Song from How Old Are You

Part of why the trend broke may have to do with the many changes Malayalam cinema witnessed in these years, including unconventional storytelling, and diverse characters making it into scripts and actually finding success in theatres. Though few and far between, new filmmakers and scenarists write characters for older women, and more pointedly, choose to cast actors in the same age bracket to play these roles. A year ago, TNM wrote about the appreciable trend of characters being written for senior actors such as Revathy and Rohini, but the industry as such is still mostly unaccomodating of women past their youth.
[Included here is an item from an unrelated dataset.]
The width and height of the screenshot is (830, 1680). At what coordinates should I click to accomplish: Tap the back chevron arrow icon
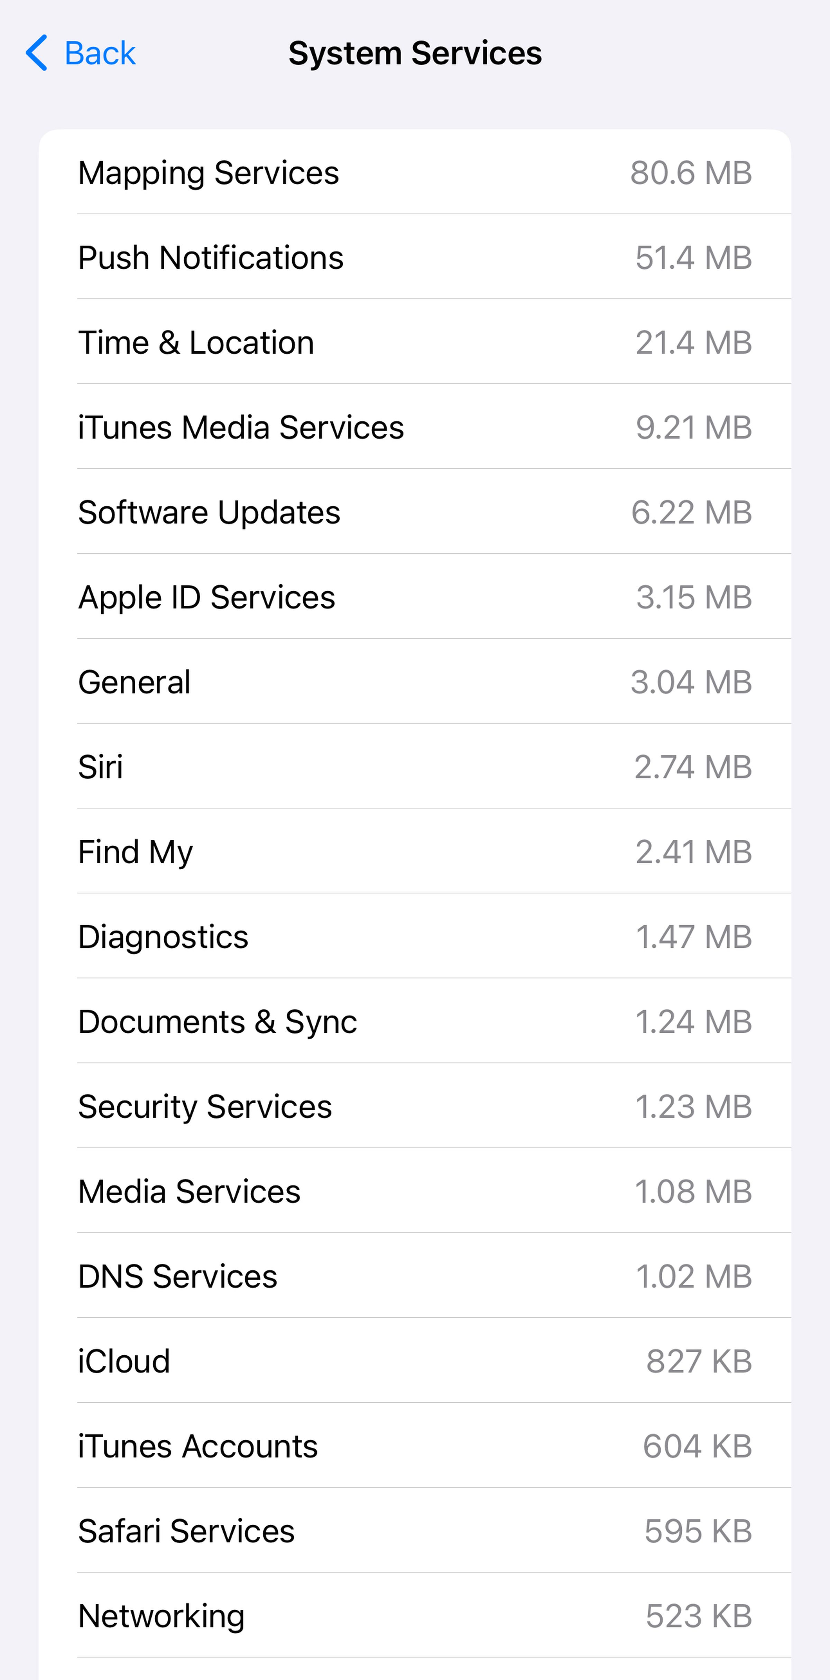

Marriages and families also seem to draw a line for women actors, who may not have always chosen to retire by their own will. During the promotion of his film Lalitham Sundaram, Biju Menon was asked if his actor wife Samyuktha Varma would make a comeback like her contemporaries Manju Warrier and Navya Nair. Biju, laughing, said that he knew this question would come, but added that they have a son and Samyuktha has been looking after the boy, so she could not act. Manju Warrier, playing the heroine in the film and present on the occasion, pitched in that she knew it was Samyuktha’s decision to stay away from cinema.

An argument, if you are looking for one, would be about the many female actors who voluntarily stopped acting after getting married at an early age, like Shalini, Annie, and Manju Warrier before her comeback. But it doesn’t stand because those who stayed back despite their marriages went through experiences similar to Urvashi’s or Shobana’s. 

Song from Achuvinte Amma

Even the countable comebacks and headways that women in their 30s and beyond have made did not all happen by chance or due to the uncompromising stances of new-age filmmakers. There have been many factors aiding them on the side, like social media visibility enabling women to publish short previews of their talents. Instagram has proved to be a soft launchpad for women who had disappeared from cinema but planned to make their comebacks at a later point. Manju and Navya have active pages on social media. Meera Jasmine recently said in an interview with Rekha Menon about reluctantly getting on Instagram, marking her presence. 

Manju Warrier had, in fact, made a step-by-step entry into cinema, first taking the stage for dance performances after years of not appearing in public, and then doing advertisements, before working on a film. Perhaps she was testing the public response and felt more confident about it after every stage. Making an appearance in television shows also helped some actors like Nithya Das, who also actively posts reels with her daughter and earns comments about her screen presence.

Yet another factor is the rise of streaming platforms, allowing content that would otherwise appear unmarketable in the conventional theatre-only scenario – movies without big stars, movies led by characters of differing ages, and movies comfortably headlined by women. The Great Indian Kitchen or Sara’s – one covering in excruciating detail a woman’s work in the house, and the other touching upon the subject of abortion – may have struggled to find release space if they did not directly pop up on OTT platforms. 

What gives hope, more than the ‘indulgent’ filmmakers or the OTTs, is the acceptance of the audience of all these women who had once been someone’s favourite star or left behind an archive of unforgettable characters. It needn’t only be comebacks either. A woman in her middle or advanced age can start fresh, given the wide open arms film lovers have proved they are capable of greeting talent with. How else would 71-year-old Viji Venkatesh be able to make her acting debut this year as a sharp woman with a kind heart in Paachuvum Albuthavilakkum and find herself adored for it?